About A Girl
In slightly happier news, my girlfriend and I have been together for over 5 months now. I haven't written too much about it, mostly because I'm doing my best not to let my emotions take control of me and burn out on it or want something serious too quickly. I want things to happen at their own pace, and not rush into anything that's gonna eventually push me away from it.
And the result has been this: I really like this girl. I don't say it very often, and when my friends ask me how things are I'm generally pretty nonchelant about it, but I really do. She's really chill, and we goof around about the exact same things, and the fact is we both learn so much from each other. I like that we're still getting to know each other as well. As time has gone by, we've started talking about things little by little, learning about each other's pasts, and likes, and dislikes, and really kind of discovering each other at our own pace, and that's really nice. I've never felt uncomfortable with her.
We don't really volunteer information to each other, or ever really ask about it, when it comes up it comes up and we both listen and learn. And as we get more comfortable, we've started making our own groove, we have our own little sayings and our own little ways to tease each other, and they're unique to us. That's what I like the most, basically nothing we do is a rehash of anything I've done in other relationships, and that makes me feel like this really is special.
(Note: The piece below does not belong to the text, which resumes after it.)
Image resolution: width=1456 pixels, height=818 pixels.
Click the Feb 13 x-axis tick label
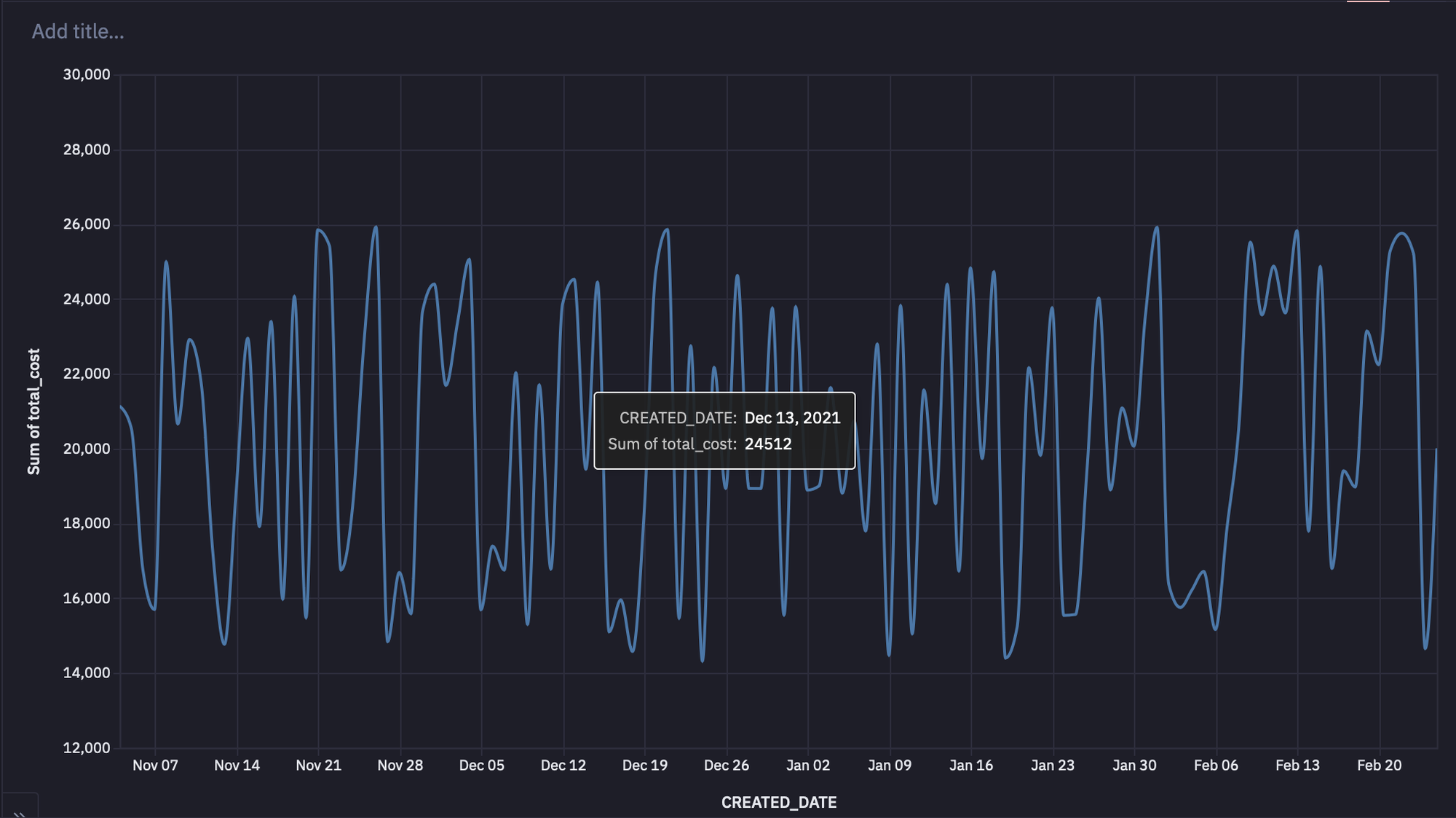[1297, 765]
The language barrier is fun too. My Japanese has improved a lot, and people tell me that all the time, and I see that her English is improving too, much like that of other students I've had who date foreigners, in that her listening is way above her speaking ability, and her reactions and side comments are increasingly more natural. She helps me with little phrases, and most all of our text messages are in Japanese now, so I get practice every time we talk, and it's in writing too so if she uses any form I don't know, I can learn it and start using it right away.
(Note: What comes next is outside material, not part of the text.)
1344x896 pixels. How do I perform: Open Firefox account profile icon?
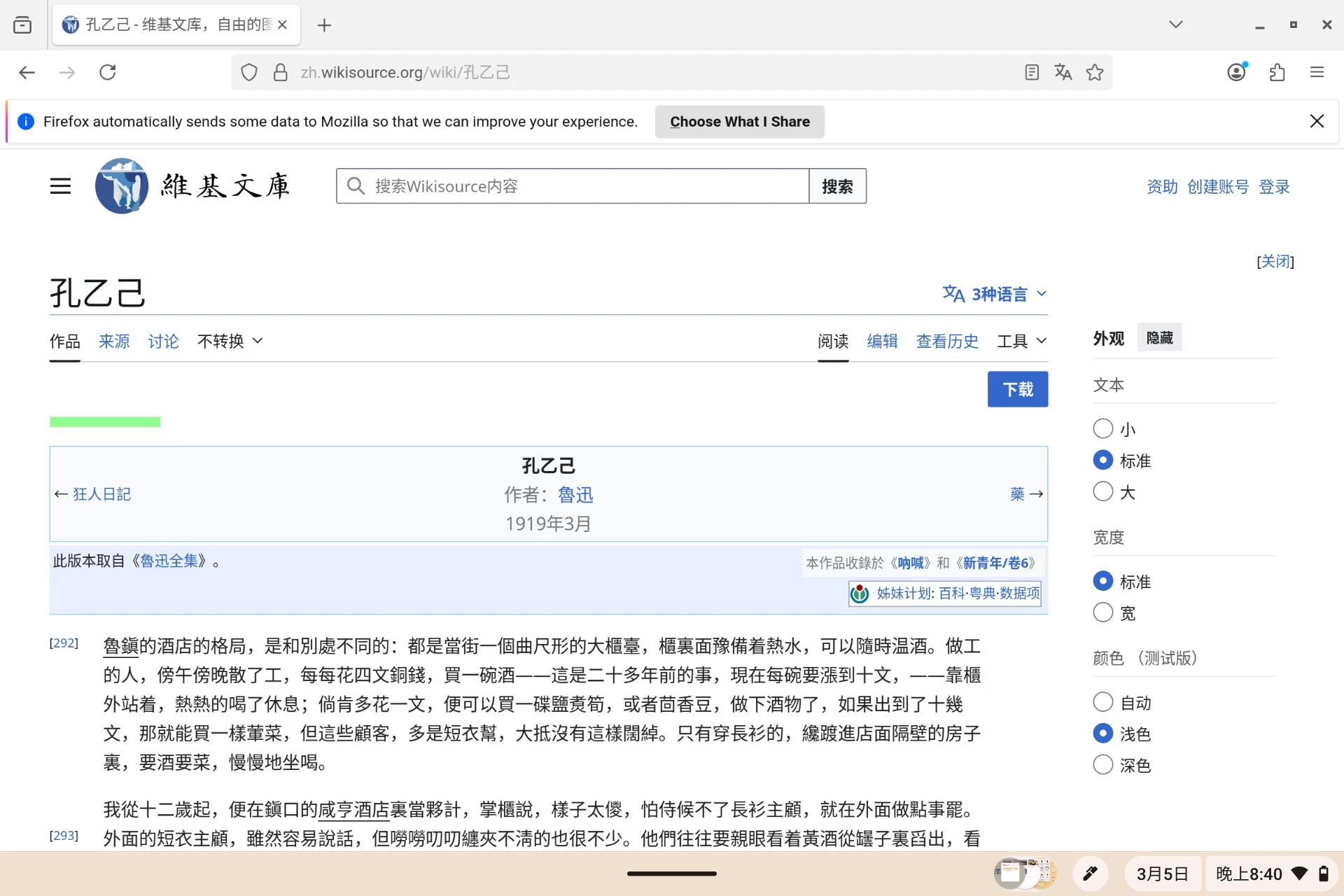pyautogui.click(x=1237, y=72)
One of the Mexican workers at Haggen's years and years ago during my first job once told me that the best way to learn a language is to fall in love. And though I knew there was truth to it then, I see it now every day, as I struggle successfully or otherwise to find ways to communicate exactly what I mean, be it serious or otherwise to her. She's a reason for me to grow and improve myself as a person, and though that's reason enough to be happy, everything else just makes it so wonderful.
We don't see each other all the time, and that's great. I need my space, lots of it, as I'm sure she does too. We both work a lot, and I see her maybe once a week at best. It's great, I get all the time I want to do my stuff and we come together when we have time. Perfect. We don't even talk every day, we'll go a few without texting each other and that's not the end of the world; a far cry from other ill-fated codependent relationships I've been in. I trust her completely, as I'm sure she does me, and unlike my relationship with Melissa it doesn't bother me at all that we don't spend more time together. In fact, I prefer it because, as I mentioned, I never burn out on being around her.
We've taken day trips together, and I'm always happy. In two weeks, we're going to go to Nikko for the weekend together, and I'm looking forward a great deal to our first multi-day trip together. I really like the idea of the two of us traveling together, crashing in a hotel after a long day doing stuff. Couple stuff.
It's a little scary, I'll admit, because I catch myself thinking that I'd be happy with it become more serious with time, like living together and marriage and kids and the like, and I usually put those thoughts out of my mind as quickly as possible, because I really do want to just take it slow and enjoy it for what it is. Also, I don't want to mentally consider our relationship something it isn't yet. It's not forever, not yet, regardless of if I'd be happy if it were, so I'm not going to let that kind of thing cause me stress thinking about.
If it ends, it ends, and I'll be grateful that it happened, but I don't want it to. Not any time soon, maybe not ever.
It's really strange for me to be writing about how happy I am being in a relationship, this coming from the guy who's spent the last 5 years doing everything in his power to avoid one. And it's not that I'm happy to be in a relationship, because that much is true still, I don't really want to be in a relationship. What I want is to be with her.


1 Comments:
Awww. That made me smile.
Also, Nikko is beautiful, and so is the train ride to get there!